__Page excerpt__:
>>>>
T. K. Doraiswamy (21 August 1921 – 17 May 2007), also known by his pen name Nakulan, was an Indian poet, professor of English, novelist, translator and short fiction writer, who wrote both in Tamil and English, and is known for his surrealism and experimentation as well as free verse. He served as Professor of English, Mar Ivanios College, Thiruvananthapuram for four decades.

During his literary career which started in his forties, when he started writing in Ezhuthu, a literary magazine founded by C. S. Chellappa, he wrote a novel and six books of poems in English, and nine novels and five books of poems in Tamil. His English work was mostly published under his real name, while Tamil works often appeared under his pen name. He also wrote briefly under the pen name, S. Nayar(sp?). His symbolic novel Ninaivup Patai Nilakal (1972) is considered a milestone in Tamil literature and established him as an avant garde novelist. His other notable works in Tamil include, Nizhalgal, Naykal, Naveenante Diary Kurippukal, Ezhuthu Kavithaikal, Iruneenda Kavithaikal, Antha Manchal Nira Poonaikutty, and in English, Words to the Wind, 'Non-Being' and 'A Tamil Writer's Journal'.

He received the Asan Memorial Award for Tamil Poetry in 1983.

Early life and education
Born in 1921, in Kumbakonam, in Thanjavur district, Tamil Nadu, Prof. Doraiswamy moved to Thiruvananthapuram at age 14.

Later he completed his MA in Tamil from Annamalai University, followed by M.A. in English from University of Kerala. He had an M.Phil. in Literature on Virginia Woolf's work.
<<<<
__Dataset content__:
>>>>
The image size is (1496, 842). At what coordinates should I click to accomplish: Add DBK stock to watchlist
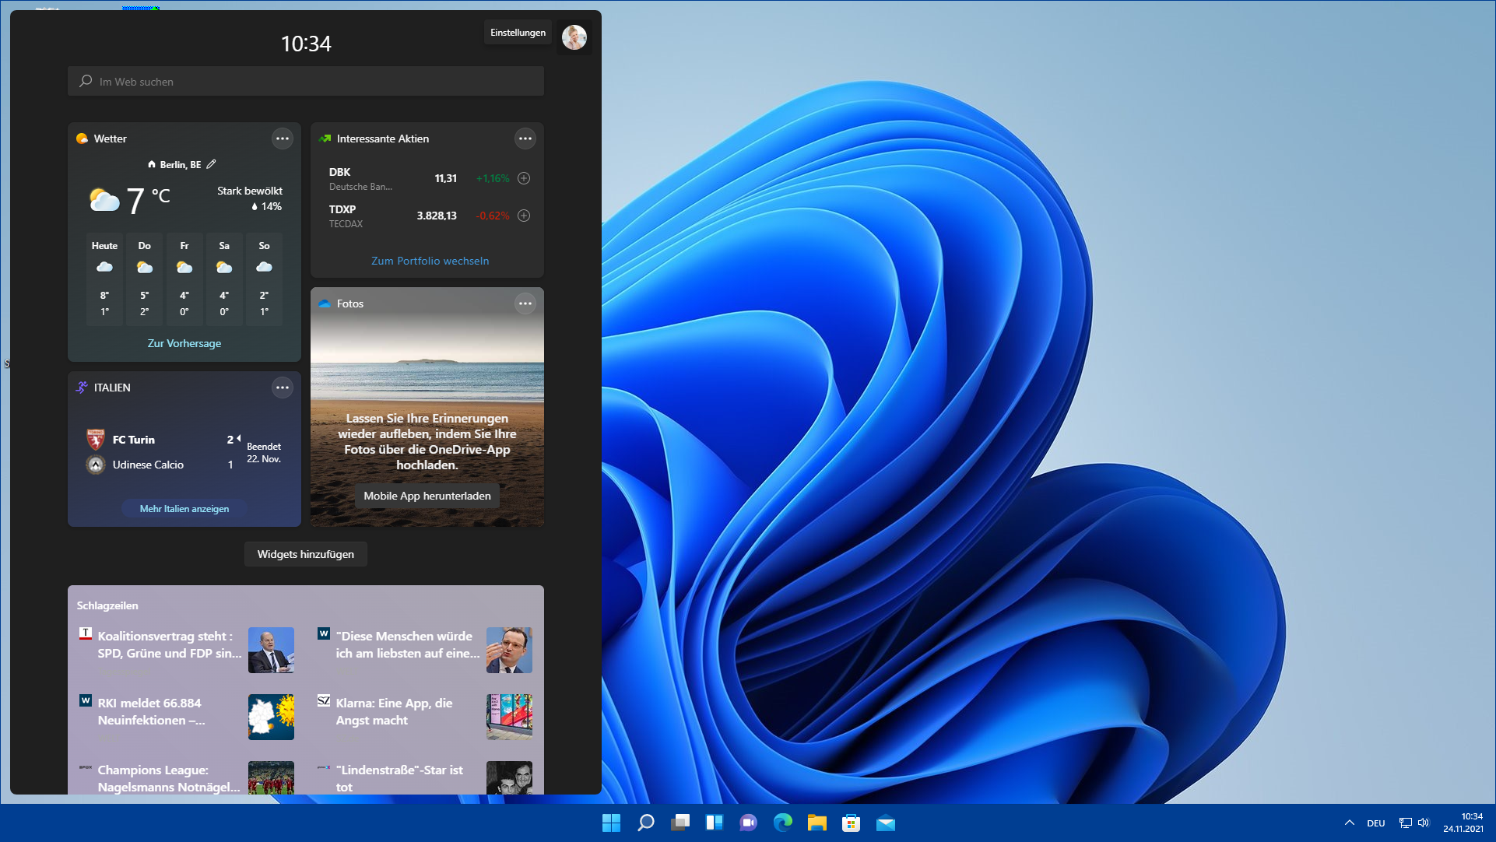524,178
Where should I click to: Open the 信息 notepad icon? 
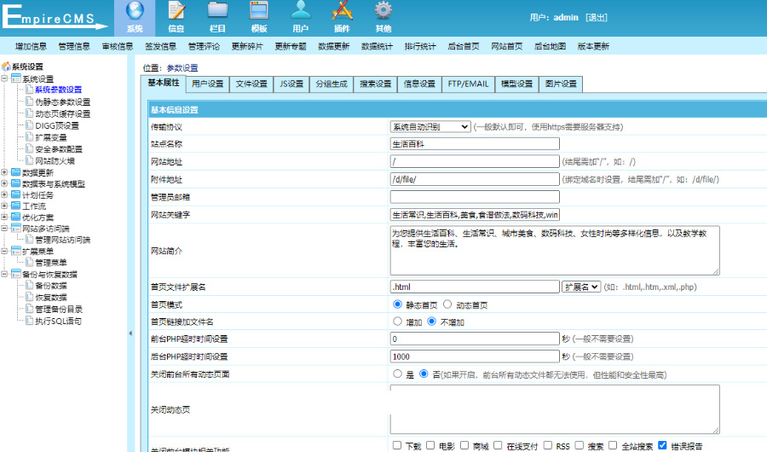[176, 12]
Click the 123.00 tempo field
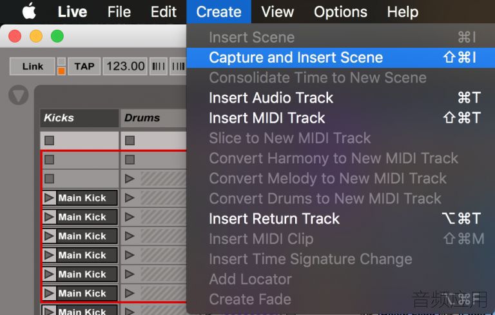This screenshot has height=315, width=495. pyautogui.click(x=125, y=66)
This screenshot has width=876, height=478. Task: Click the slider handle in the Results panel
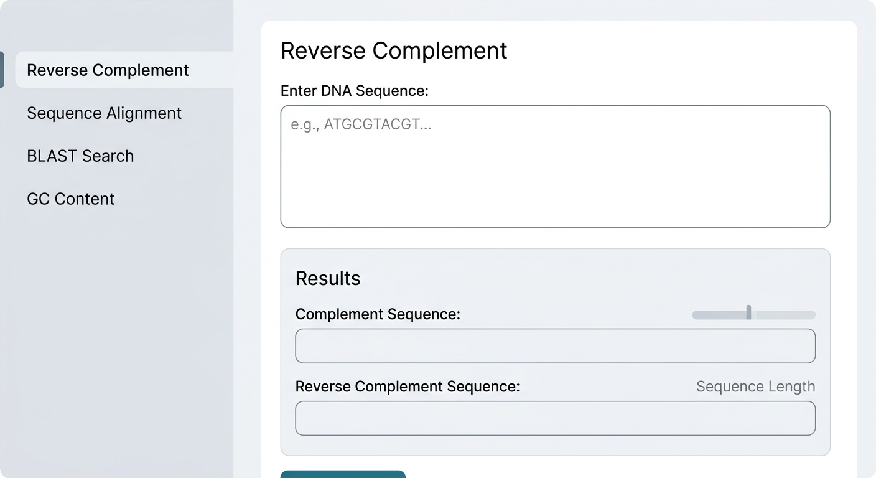pos(748,312)
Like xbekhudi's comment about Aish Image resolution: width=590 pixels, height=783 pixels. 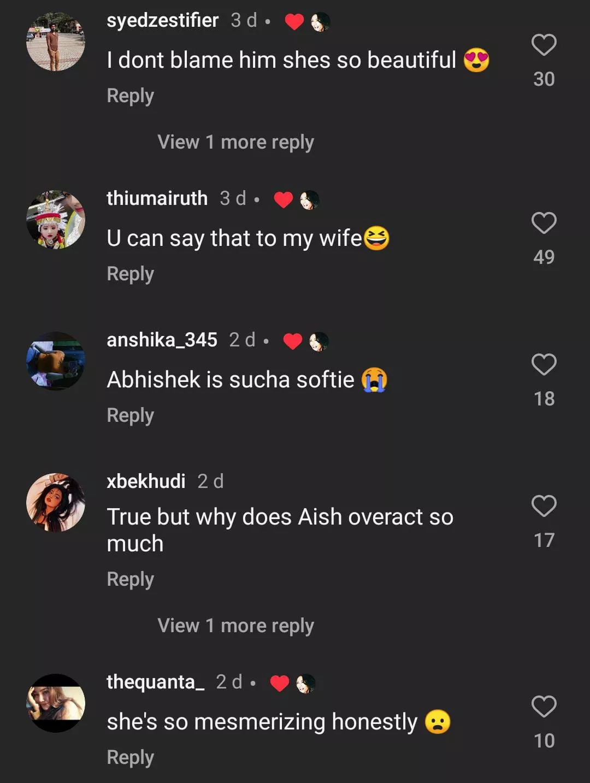[544, 506]
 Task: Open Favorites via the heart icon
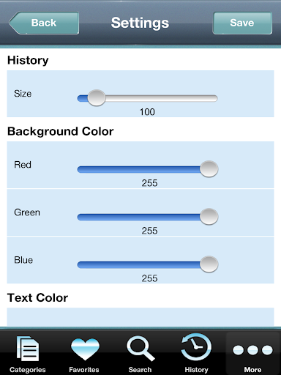(85, 349)
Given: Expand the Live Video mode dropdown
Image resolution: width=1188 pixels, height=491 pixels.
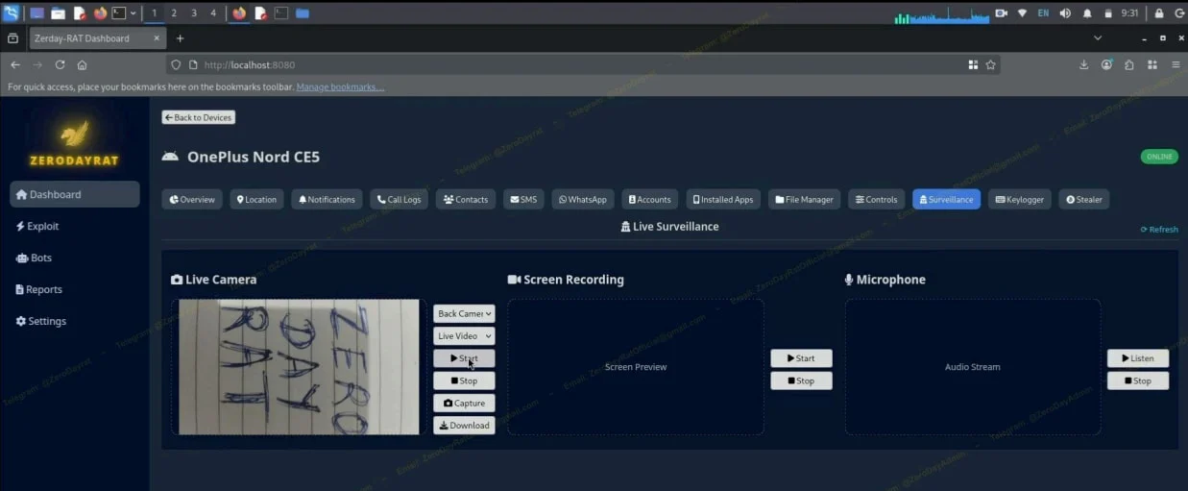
<<<<
__What you need to do__:
• A. Based on the Doraiswamy biography above, do these statements agree with it? Answer yes or no for each and quote the words that decide it. (i) Doraiswamy moved to Thiruvananthapuram at age 14. (ii) His Tamil works mostly appeared under his real name. (iii) He received the Asan Memorial Award in 1972.
• B. Turn the paragraph of the Doraiswamy biography beginning "During his literary career" into a short bulleted list that keeps its main facts.
• C. According to the Doraiswamy biography, where did he complete his M.A. in English?

__Expected responses__:
• A.
(i) Yes: "moved to Thiruvananthapuram at age 14"
(ii) No: "while Tamil works often appeared under his pen name"
(iii) No: "He received the Asan Memorial Award for Tamil Poetry in 1983."

• B.
- His literary career began in his forties, when he started writing in Ezhuthu, a literary magazine founded by C. S. Chellappa.
- He wrote a novel and six books of poems in English, and nine novels and five books of poems in Tamil.
- His English work was mostly published under his real name, and his Tamil works often appeared under his pen name.
- His symbolic novel Ninaivup Patai Nilakal (1972) is considered a milestone in Tamil literature and established him as an avant garde novelist.
- Other notable Tamil works: Nizhalgal, Naykal, Naveenante Diary Kurippukal, Ezhuthu Kavithaikal, Iruneenda Kavithaikal, Antha Manchal Nira Poonaikutty.
- Notable English works: Words to the Wind, 'Non-Being' and 'A Tamil Writer's Journal'.

• C. At the University of Kerala.